Conspectus
Due to the
overuse of fossil fuels, various detrimental effects
along with the excess CO2 emissions have induced global
warming and sea-level rising. To tackle climate change and provide
a cleaner environment for the air we breathe and water we consume,
the existing energy mix needs to be changed into fossil-free, clean,
renewable energy with zero emission (e.g., fuel cells). While providing
a promising and scalable strategy to the energy and environmental
challenges, renewable energy processes often involve noble-metal-based
catalysts (i.e., Pt, RuO2). However, the disadvantages
of noble-metal-based catalysts, including their high cost and scarcity,
have hampered the large-scale application of renewable energy technologies.
In 2009, we discovered earth-abundant carbon materials functioning
as efficient low-cost, carbon-based metal-free electrocatalysts (C-MFECs)

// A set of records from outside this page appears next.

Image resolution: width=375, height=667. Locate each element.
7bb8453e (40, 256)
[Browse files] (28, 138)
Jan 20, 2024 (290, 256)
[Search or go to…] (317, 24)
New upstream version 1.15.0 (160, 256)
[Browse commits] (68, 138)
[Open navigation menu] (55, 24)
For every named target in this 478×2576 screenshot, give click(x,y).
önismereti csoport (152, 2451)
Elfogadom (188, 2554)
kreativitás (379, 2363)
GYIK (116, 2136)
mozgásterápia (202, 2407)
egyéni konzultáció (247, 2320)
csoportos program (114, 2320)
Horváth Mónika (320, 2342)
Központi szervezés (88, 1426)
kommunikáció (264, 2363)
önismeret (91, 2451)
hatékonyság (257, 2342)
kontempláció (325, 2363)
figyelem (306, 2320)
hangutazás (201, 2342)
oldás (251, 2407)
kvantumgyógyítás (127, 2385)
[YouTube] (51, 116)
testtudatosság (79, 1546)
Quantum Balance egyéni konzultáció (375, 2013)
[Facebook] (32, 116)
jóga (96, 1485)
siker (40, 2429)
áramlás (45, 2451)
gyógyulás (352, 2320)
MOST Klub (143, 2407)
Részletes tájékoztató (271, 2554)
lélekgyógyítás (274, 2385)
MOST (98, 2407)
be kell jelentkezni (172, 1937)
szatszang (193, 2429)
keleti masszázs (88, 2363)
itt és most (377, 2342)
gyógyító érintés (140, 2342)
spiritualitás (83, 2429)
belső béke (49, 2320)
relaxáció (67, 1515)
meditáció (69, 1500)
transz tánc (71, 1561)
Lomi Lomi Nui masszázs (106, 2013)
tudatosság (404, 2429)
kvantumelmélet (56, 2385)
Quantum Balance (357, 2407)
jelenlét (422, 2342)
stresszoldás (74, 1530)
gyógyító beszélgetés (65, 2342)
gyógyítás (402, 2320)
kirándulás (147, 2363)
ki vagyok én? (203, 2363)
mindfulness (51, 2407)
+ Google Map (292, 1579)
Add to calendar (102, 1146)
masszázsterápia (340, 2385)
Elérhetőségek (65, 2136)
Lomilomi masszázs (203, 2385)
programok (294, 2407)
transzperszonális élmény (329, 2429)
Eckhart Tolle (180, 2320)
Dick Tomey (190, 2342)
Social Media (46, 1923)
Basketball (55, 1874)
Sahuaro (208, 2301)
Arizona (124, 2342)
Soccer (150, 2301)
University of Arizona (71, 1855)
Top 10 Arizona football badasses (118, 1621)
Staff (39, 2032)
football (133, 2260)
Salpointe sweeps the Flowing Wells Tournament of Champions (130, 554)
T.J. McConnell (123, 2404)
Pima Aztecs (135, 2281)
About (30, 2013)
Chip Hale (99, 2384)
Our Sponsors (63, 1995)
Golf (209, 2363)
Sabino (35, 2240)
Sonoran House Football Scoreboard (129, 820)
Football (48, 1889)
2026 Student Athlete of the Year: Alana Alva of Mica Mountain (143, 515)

attractive for renewable energy and environmental remediation. Since
then, C-MFECs have become an emerging new research field over the
world. They are demonstrated to be efficient multifunctional catalysts
for various key reactions important to renewable energy and environmental
technologies, including oxygen reduction reaction (ORR), hydrogen
evolution reaction (HER), oxygen evolution reaction (OER), CO2 reduction reaction (CO2RR), and N2 reduction
reaction (NRR), to name a few. Charge transfer/redistribution induced
by heteroatom (e.g., N) and/or defect doping was recognized as the
driving force for the metal-free catalytic activities. This finding
has been used as a guidance to design and develop various new and
multifunctional C-MFECs for many reactions even beyond the renewable
energy and environmental remediation. In this Account, we first summarize
our previous work on the development and mechanistic understanding
of C-MFECs for ORR, HER, and OER to promote renewable energy conversion
and storage. Then, we present recent advances in C-MFECs for new important
reactions for environment remediation (e.g., CO2RR, NRR),
seawater splitting, and metal–CO2 batteries. However,
different dopant locations for C-MFECs even with the same doping element
and content can cause variable catalytic properties for heteroatom-doped
carbon materials. Therefore, vast opportunities remain for further
developing numerous innovative C-MFECs with defined structures to
gain a better understanding of their structure-based properties. In
this context, we finally conclude with the current challenges and
future perspectives in this exciting field.